ROCHESTER — When looking at the city’s 2014-15 proposed budget, which includes no increases in taxes or fees, City Manager Jaymes Vettraino said it’s the first “recovery” budget he’s had a chance to work on since the economic downturn.
“Last year’s budget was better than the year prior, and this year’s — with the actual projection of being able to include new, large-scale development in the budget — is a welcome change from holding our own with the rest of southeastern Michigan for the last several years,” he said. “With the increase of home values over 20 percent, and knowing that in the future the city’s taxable value should increase — not that dramatically, but we should be going up instead of down — and the ability to project that we’re actually going to have new, large-scale development during this fiscal year of over $50 million, I see the city finances, and this budget in particular, as something the city can be proud of. Also, City Council’s decision to provide the 0.4 mil tax decrease, rather than to reassign that millage in some other way, is good for the property owners, as well.”
For a number of months, the city has been working on preparing the proposed budget, which will be up for discussion during an April 28 public hearing.
“This has been a work in progress over the last four months as we’ve been turning over every rock,” said Mayor Jeffrey Cuthbertson of City Council’s involvement in the process.
The city’s budget defines anticipated city revenues and sets the legal limits for expenditures by the government. The city’s fiscal year begins every July 1 and ends June 30. The overall proposed city budget for fiscal year 2014-15 is $24,364,664, which is approximately 0.8 percent higher than the previous year.
The city is obligated to pass a balanced general fund budget — meaning revenues must equal expenses. The balanced general fund budget is about $9.99 million, which is 1.4 percent higher than the 2014 budget and includes no appropriation of the fund balance, Vettraino said. This is the third consecutive fiscal year with an increase to the general fund budget after six consecutive years of decreasing general fund budgets, he noted.

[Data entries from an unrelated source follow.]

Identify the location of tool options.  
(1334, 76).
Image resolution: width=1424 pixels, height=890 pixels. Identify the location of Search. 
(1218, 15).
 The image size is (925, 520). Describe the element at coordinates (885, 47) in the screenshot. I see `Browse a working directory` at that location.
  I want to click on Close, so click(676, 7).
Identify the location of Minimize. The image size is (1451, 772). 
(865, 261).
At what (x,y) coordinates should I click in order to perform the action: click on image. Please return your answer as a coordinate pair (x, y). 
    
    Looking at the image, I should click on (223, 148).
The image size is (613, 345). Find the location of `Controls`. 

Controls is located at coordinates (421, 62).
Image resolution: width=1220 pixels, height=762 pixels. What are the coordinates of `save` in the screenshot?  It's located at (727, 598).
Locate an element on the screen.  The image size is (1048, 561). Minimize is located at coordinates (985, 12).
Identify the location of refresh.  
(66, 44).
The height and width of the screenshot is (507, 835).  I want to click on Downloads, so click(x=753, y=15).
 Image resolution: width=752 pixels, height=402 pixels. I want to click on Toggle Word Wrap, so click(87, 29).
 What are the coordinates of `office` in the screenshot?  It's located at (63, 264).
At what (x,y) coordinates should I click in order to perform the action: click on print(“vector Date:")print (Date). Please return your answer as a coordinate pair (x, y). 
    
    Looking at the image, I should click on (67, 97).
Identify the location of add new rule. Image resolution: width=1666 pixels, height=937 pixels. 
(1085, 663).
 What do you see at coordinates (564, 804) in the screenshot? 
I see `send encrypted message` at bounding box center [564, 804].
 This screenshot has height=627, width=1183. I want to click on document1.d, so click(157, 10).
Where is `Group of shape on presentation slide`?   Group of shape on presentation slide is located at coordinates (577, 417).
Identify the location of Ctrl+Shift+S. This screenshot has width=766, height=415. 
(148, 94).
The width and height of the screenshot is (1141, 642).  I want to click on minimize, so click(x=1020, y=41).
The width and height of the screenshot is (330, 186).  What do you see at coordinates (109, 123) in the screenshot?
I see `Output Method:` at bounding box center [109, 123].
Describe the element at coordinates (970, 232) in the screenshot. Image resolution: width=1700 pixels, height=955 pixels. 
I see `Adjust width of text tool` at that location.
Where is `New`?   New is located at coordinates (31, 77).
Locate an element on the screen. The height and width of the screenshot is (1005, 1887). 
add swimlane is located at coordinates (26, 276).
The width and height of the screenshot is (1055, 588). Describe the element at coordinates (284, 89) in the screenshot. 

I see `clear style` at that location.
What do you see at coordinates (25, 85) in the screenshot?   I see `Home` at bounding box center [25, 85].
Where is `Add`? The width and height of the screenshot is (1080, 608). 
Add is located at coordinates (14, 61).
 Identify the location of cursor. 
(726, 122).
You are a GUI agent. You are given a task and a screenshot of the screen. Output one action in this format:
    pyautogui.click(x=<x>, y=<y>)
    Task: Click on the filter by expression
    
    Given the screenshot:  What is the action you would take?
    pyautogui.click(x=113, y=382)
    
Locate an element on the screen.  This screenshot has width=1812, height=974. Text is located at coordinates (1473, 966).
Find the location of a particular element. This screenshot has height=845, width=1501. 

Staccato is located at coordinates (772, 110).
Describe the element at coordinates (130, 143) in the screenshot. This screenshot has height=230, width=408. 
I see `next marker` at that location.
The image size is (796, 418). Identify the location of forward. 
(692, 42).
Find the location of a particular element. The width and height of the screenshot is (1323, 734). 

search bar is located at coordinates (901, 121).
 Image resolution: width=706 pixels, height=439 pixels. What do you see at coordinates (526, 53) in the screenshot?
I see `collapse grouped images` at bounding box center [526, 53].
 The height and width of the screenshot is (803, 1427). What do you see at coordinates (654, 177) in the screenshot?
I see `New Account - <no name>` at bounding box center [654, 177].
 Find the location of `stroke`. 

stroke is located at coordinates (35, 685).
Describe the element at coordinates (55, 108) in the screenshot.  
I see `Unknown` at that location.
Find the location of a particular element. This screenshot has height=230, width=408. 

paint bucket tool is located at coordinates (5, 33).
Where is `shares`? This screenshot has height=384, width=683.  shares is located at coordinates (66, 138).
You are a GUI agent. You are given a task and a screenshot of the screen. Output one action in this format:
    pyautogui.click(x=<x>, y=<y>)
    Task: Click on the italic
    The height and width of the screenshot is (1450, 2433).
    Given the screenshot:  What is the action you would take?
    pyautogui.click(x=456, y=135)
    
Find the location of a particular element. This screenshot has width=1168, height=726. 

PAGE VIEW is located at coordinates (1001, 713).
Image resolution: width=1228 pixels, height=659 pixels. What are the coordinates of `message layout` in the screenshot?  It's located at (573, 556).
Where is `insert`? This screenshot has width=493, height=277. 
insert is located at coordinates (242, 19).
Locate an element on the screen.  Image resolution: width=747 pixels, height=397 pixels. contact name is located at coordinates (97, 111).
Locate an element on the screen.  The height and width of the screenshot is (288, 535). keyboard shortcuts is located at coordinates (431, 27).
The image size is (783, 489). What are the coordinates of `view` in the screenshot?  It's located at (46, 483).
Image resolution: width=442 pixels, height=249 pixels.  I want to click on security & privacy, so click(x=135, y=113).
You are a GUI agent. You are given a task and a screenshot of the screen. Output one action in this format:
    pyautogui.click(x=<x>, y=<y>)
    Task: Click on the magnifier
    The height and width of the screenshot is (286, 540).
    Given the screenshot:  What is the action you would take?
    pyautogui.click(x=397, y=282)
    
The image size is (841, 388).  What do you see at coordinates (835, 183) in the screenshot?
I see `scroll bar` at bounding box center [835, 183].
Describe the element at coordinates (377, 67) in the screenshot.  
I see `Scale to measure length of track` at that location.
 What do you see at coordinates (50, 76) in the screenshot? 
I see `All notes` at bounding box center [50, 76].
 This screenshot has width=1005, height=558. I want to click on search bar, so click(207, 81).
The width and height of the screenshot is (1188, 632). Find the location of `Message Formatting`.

The citywide property tax value increased by 1.38 percent — from $642,686,450 in fiscal year 2014 to $651,573,650 for fiscal year 2015. Vettraino said the increase in overall taxable values resulted in an increase of approximately $113,258 in revenue for the city’s general fund, the second increase in taxable value since 2007.
During 2013, the average home sale price in Rochester increased by 22.28 percent. However, Vettraino said the impact of the increased values only reflects an increase of 3.67 percent in residential taxable value due to the impact of Proposition A of 1994, the Headlee Amendment, which regulates by state law that residential values can only increase at most by the rate of inflation, which is 1.6 percent for fiscal year 2015. The fact that total residential taxable values increased by 3.67 percent is good news for the city, Vettraino noted, because residential properties make up 74 percent of the property value of the city and therefore have the most significant impact on the city’s budget.
Industrial taxable values fell by 0.56 percent, commercial taxable values decreased by 1.87 percent, and personal property values fell by 14.68 percent. According to Vettraino, personal property values fell as a result of a change in the state law to exempt properties with less than $80,000 value in personal property from the personal property tax.
The 2015 budget reflects anticipated economic activity in the coming fiscal year, Vettraino explained. Revenue in Building Department licenses and permits, within the general fund, increased by $87,890. As a result, the Protective Inspections Department is $74,628 higher, reflecting the additional inspection costs.
“We have over 300 new residential units that either have been approved by the Planning Commission or are currently in the process, with a total value of approximately $50 million,” Vettraino said. “We’re pretty excited about the continued investment in the city.”
The property tax levy for fiscal year 2015 is recommended to be 3 percent less — or 0.4 mills less — than the fiscal year 2014 millage — which Vettraino said is approximately 14 percent less than the total millage in 2006.
“Everyone would have a 0.4 mil tax cut as part of this budget,” he explained.
Cuthbertson said the cut comes as a direct result of some sewer bond debt that was retired, noting that the city is proposing a reduction in the special millage rate that’s associated with the debt.
“We’re not going to put it on the ballot and repurpose it as if it was something else and say ‘your taxes weren’t going to go up because of it.’ We’re going to do the transparent and straightforward thing with that item, so I think that’s a positive precedent to set here with voted debt,” he said.
The city has a low level of debt, Vettraino added, noting that the city has not taken on any new debt since 2001. He said the city’s debt expense for fiscal year 2015 is $97,799,116, which is less than 0.04 percent of all budgeted expenditures. The city’s only bond debt is the 2001 Older Persons’ Commission Building bond payment of $97,799. The City Council has approved a policy position indicating that the city intends to issue debt during fiscal year 2015 for two new parking platforms, which Vettraino said is not included in the budget because the council has not yet passed the formal legislative action necessary to issue the debt.
The City Council will consider adopting the 2014-15 budget May 12. A copy of the city’s entire proposed budget is available for download at www.ci.rochester.mi.us.